Hari ini hujan dan
seperti biasa aku menikmati hujan itu. Semua dengan Guntur dan kilatnya yang
menyambar-nyambar. Air hujan yang masuk candela yang aku buka, dengan membawa
debu pepohonan yang terbawa air hujan.
Sepertinya aku sudah
mulai muak dengan dengan peran yang aku ambil dalam hidupku. Ya… kenapa ? ada
yang salah. Tidak ! setiap orang berhak mengambil peran yang dia sukai. Baik
dia ingin jadi seorang antagonis atau seorang protagonist atau bahkan seorang
tritagonis. Ini semua seperti halnya drama sekolah. Setiap siswa dalam kelompok
itu akan memiliki peran.
Aku lebih memilih jadi
seorang antagonis. Jawabnya simple karna antagonis itu lebih menyenangkan dia
akan selalu bertindak semaunya, dapat berteriak seenaknya. Sedang protagonist,
dia hanya akn merasa tersiksa.
Oke.. itu hanya sebuah
kilasan membosankan tentang sebuah peran. Kurang satu lagi. Tritagonis seorang
pemeran yang hanya akan menjadi figuran dan numpang lewat. Aku tidak mau
seperti tritagonis. Hidup itu butuh sensasi, jika semua orang berlomba ingin
jadi seorang protagonis aku lebih senang berlende menjadi antagonis.
Siapa yang tidak tau
dengan Lie? seorang gadis kurang ajar, Namun memikat.
Maaf aku tidak terlalu
alay utuk mengatkan aku gadis yang memikat. Namun, setiap orang akan mengatakan
itu. Dan diakhir cerita dia akan mengatakan aku gadis kurang ajar. Entah setiap
aku dikatakan gadis kurang ajar, aku merasakan kepuasan yang luarbiasa.
Ini gila tapi membuatku
merasa senang.
Sudah aku bilang, aku
memilih menjadi seorang gadis yang berperan antagonis. Sedikit beda denga
tampang yang aku miliki. Aku mengingat setiap mamaku menyisir rambutku, selalu
mengatkan “Jadilah anak yang baik.” Tapi sampai sekarang aku masi betah menjadi
anak yang kurang ajar.
***
“Lie, ?” panggil Fei,
aku menoleh dengan gaya seperti gadis dalam filem cina.
“Iya ?” aku terseyum,
seperti mentari yang hampir tenggelam. “Seumur hidupku tidak ada gadis yang
selalu membuatku merasa damai seperti
bersamamu” kata Fei , memandangku.
Aku meleleh seperti es
kutup yang terkena efek global warming.

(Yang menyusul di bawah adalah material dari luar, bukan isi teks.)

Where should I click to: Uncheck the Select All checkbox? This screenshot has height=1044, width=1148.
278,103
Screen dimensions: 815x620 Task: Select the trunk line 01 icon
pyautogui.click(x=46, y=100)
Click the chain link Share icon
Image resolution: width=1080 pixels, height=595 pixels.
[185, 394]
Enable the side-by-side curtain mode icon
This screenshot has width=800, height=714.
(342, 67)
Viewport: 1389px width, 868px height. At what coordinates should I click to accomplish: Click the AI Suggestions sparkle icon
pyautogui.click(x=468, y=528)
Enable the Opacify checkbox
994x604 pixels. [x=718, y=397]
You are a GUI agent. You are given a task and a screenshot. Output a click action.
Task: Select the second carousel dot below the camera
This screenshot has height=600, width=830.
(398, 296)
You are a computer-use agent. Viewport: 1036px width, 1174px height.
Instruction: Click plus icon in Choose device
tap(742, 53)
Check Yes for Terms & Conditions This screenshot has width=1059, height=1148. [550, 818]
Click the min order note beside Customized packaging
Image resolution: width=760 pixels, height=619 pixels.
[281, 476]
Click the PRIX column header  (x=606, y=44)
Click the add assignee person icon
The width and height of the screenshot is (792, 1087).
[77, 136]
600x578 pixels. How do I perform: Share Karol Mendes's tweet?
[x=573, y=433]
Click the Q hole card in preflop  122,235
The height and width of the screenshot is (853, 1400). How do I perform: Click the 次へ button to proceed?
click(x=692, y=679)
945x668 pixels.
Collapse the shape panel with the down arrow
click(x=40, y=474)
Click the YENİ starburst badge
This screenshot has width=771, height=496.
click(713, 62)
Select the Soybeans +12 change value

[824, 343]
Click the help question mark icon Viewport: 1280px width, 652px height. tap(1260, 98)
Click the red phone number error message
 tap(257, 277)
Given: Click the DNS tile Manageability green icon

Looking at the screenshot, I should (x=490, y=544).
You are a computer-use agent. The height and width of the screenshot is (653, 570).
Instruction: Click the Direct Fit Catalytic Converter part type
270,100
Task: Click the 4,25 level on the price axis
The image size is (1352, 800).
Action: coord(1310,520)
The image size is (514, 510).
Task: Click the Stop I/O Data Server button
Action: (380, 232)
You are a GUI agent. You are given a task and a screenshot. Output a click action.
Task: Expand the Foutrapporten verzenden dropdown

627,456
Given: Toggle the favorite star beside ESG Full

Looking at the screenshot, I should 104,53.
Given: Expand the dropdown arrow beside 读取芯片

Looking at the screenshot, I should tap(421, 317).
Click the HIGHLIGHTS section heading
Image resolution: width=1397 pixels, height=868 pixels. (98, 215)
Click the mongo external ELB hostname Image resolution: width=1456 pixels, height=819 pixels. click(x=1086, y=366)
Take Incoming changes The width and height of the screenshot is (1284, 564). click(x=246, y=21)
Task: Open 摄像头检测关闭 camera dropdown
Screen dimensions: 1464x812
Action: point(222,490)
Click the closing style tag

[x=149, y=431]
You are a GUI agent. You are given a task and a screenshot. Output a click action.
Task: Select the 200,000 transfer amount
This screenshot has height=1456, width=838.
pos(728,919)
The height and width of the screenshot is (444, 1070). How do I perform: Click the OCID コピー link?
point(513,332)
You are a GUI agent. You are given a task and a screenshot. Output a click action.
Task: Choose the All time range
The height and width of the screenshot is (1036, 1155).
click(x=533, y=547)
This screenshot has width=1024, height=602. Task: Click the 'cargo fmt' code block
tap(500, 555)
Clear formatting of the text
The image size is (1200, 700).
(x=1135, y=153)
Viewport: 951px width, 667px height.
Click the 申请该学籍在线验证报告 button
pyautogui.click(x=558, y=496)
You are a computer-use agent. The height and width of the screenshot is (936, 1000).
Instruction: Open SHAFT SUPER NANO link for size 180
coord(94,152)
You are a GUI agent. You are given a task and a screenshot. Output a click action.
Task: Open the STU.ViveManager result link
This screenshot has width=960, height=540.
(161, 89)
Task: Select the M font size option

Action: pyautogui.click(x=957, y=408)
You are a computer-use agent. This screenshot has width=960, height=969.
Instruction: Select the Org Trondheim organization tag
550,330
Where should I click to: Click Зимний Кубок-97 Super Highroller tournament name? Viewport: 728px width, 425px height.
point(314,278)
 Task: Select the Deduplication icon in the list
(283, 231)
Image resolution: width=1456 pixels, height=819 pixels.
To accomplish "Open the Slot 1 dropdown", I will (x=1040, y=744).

Pipiku memanas, sepertinya memerah
mendengar kata-katanya. Ini pertama kali Fei mengatakan itu padaku. Seperti
halnya gadis bodoh yang merasakan cinta pertamanya.
Aku mengingat setiap
jengkal hariku bersamanya. Saya akan menceritakan sedikit tentang Fei.
Fei adalah seorang
cowok yang mikat hati dan membuatku terjeramah dalam senyumnya. Lie si gadis
kurang ajar pun dapat jatuh cinta seperti lainnya. Jangan pernah bilang seorang
antagonis tidak pernah jatuh cinta.
Tapi mungkin itu
terakhir kalinya aku memiliki sebuah cinta yang benar-benar aku dekap dengan
penuh perasaan. Sedang cinta-cinta yang aku buat permainan itu hanya iklan yang
numpang lewat seperti iklan komersial.
Aku tidak peduli dengan
mereka. Aku selalu ingin tertawa saat si cowok disiram air oleh ceweknya saat
dia ketahuan bersamaku. Aku selalu menikmati hal itu. Wajah seorang gadis yang
marah, sedih bahkan entah seperti apa rupanya saat pacarnya duduk bersamaku dan
bersendah gurau.
Ini seperti halnya saat
aku mulai berani menaruh hatiku pada Fei, seperti itu expresiku saat aku tau
Fei berbohong padaku dan meninggalkan aku.
Ini lucu, lebih lucu dibanding
badut ancol.
Ini sepertinya motif
balas dendamku. Aku ngerti, ini sepertinya tidak etis saat kita membalas dendam
pada orang lain yang tidak pernah menyakiti kita. Tapi, sampai saat ini aku
masi menyukai permainan ini.
Oh… Fei, tenang dia
sudah aku bayar impas. Jauh lebih menyakitkan, dan jauh lebih kejam. Untuk belas
dendam itu, sedikit membuatku bahagia.